_TASK BRIEF_
The answer consists solely of the data below, reproduced exactly.

• • • • •

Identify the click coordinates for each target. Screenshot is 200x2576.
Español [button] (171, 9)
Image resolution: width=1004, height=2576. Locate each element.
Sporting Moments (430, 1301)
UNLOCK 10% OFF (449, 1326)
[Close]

• • • • •

_RESPONSE AREA_
Identify the click coordinates for each target. Screenshot is 200x2576.
Español [button] (171, 9)
Image resolution: width=1004, height=2576. Locate each element.
Sporting Moments (430, 1301)
UNLOCK 10% OFF (449, 1326)
[Close]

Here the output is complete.